The main point of the algorithm is to go up, but it does it with a certain probability, that changes through 'time'. In fact,the analogy of the method is not with time, but with temperature: as the temperature goes down, the probability of the algorithm going up or down changes.
number_iterations = 500
T = np.linspace(1.0/(number_iterations**2),1.0/(number_iterations),number_iterations)
T = T[::-1] ### we reverse it, so that, using index as time, we decrease the temperature as time goes by
We shall also need to lambidify these symbolic functions, that is, we need to turn them into numpy numerical functions:
f_numpy = lambdify((x,y), f, 'numpy')
And now we can start the implementation
point= np.array([0,0]).reshape(1,2)
value_at_point = f_numpy(point[0,0],point[0,1])
def simulate(point,sigma):
return point +sigma*np.random.randn(1,2)
#cmap = plt.get_cmap('jet_r')
seq_points =point
seq_value = value_at_point
print(value_at_point)
for i in range(number_iterations):
next_point = simulate(point,sigma=0.01)
value_at_next_point = f_numpy(next_point[0,0],next_point[0,1])
Delta = value_at_next_point-value_at_point #np.float(f.evalf(subs={x:next_point[0,0],y:next_point[0,1]}) - f.evalf(subs={x:point[0,0],y:point[0,1]}))
if (np.random.uniform()< min(np.exp(Delta/T[i]),1)):
point = next_point
value_at_point = value_at_next_point
seq_points = np.concatenate((seq_points,point),axis=0)
seq_value = np.append(seq_value,value_at_point)
#colors = cmap((1.0*np.linspace(1,number_iterations,number_iterations))/number_iterations)
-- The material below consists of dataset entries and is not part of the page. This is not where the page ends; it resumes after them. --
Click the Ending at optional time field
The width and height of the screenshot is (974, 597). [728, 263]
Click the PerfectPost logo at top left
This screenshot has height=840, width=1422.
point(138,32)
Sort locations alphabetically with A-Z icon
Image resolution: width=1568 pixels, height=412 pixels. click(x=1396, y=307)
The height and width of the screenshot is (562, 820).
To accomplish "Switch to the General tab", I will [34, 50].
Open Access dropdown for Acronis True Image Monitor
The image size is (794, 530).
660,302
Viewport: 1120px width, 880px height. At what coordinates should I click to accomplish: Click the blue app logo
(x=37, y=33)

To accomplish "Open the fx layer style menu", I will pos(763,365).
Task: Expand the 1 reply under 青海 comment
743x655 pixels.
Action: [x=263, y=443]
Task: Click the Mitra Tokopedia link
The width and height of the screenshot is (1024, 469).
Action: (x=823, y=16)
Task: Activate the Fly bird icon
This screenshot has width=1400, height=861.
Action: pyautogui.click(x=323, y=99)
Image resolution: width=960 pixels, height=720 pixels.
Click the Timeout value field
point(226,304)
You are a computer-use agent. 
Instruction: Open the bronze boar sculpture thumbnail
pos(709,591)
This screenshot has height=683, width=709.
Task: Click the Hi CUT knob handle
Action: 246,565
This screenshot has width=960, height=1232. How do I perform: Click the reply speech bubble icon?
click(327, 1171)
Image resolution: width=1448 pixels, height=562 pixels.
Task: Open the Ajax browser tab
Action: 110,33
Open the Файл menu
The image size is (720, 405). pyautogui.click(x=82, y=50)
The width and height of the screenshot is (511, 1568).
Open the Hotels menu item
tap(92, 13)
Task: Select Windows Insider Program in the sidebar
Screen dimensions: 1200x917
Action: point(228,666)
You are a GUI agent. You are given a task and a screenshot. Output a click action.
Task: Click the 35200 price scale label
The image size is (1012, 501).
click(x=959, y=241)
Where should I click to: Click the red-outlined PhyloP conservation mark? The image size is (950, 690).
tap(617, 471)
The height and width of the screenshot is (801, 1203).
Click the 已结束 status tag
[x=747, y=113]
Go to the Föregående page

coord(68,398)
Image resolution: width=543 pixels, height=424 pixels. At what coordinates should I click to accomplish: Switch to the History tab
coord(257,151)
#colors = plt.cm.coolwarm(scaled_z)
#colors = np.linspace(0,1,np.shape(seq_points)[0])
#colors = cmap(colors)
plt.figure(figsize=(15,8))
plt.subplot(121)
color = [str(item/8.0) for item in seq_value]
plt.plot(seq_points[:,0],seq_points[:,1])
plt.xlabel('x')
plt.ylabel('y')
plt.grid(True)
plt.subplot(122)
R = seq_points.shape[0]
x = list(range(0,R))
plt.plot(x,seq_value,color='C1')
plt.xlabel('iterations')
plt.ylabel('Value of the function')
plt.grid(True)
plt.show()
It behaves quite nicely, right? The technique is in fact quite useful in order to do global optimization. On the other hand, it does not use any information about the local structure of the function (like its gradient). A common thing that people do then is to combine a simulated annealing with another local search type of method.
Computational remark: We should be careful with the algorithm that I wrote above, for it can run out of the domain I had defined initially. One can easily avoid this issue by carefully describing what the "particle" should do when it hits the boundary.
A nice exercise is the following:
Exercise: consider the following function, which we call "the sugarloaf function" (which is nothing but a representation of the real Sugar Loaf, in Rio - https://en.wikipedia.org/wiki/Sugarloaf_Mountain - a place where I lived a long time ago).
x,y = symbols("x y")
sugarloaf_2D = exp(-4*((x-.25)**2+ y**2) ) + .6*exp(-4*((x-1.5)**2+ y**2));
plot3d(sugarloaf_2D, (x, 0, 2), (y, -2, 2),title ='Sugar Loaf function')
Combine local (for instance, Gradient descent) and simulated annealing (a global method) to find the local maximum of this function on the domain $(x,y) \in [0,2]\times[-2,2]$.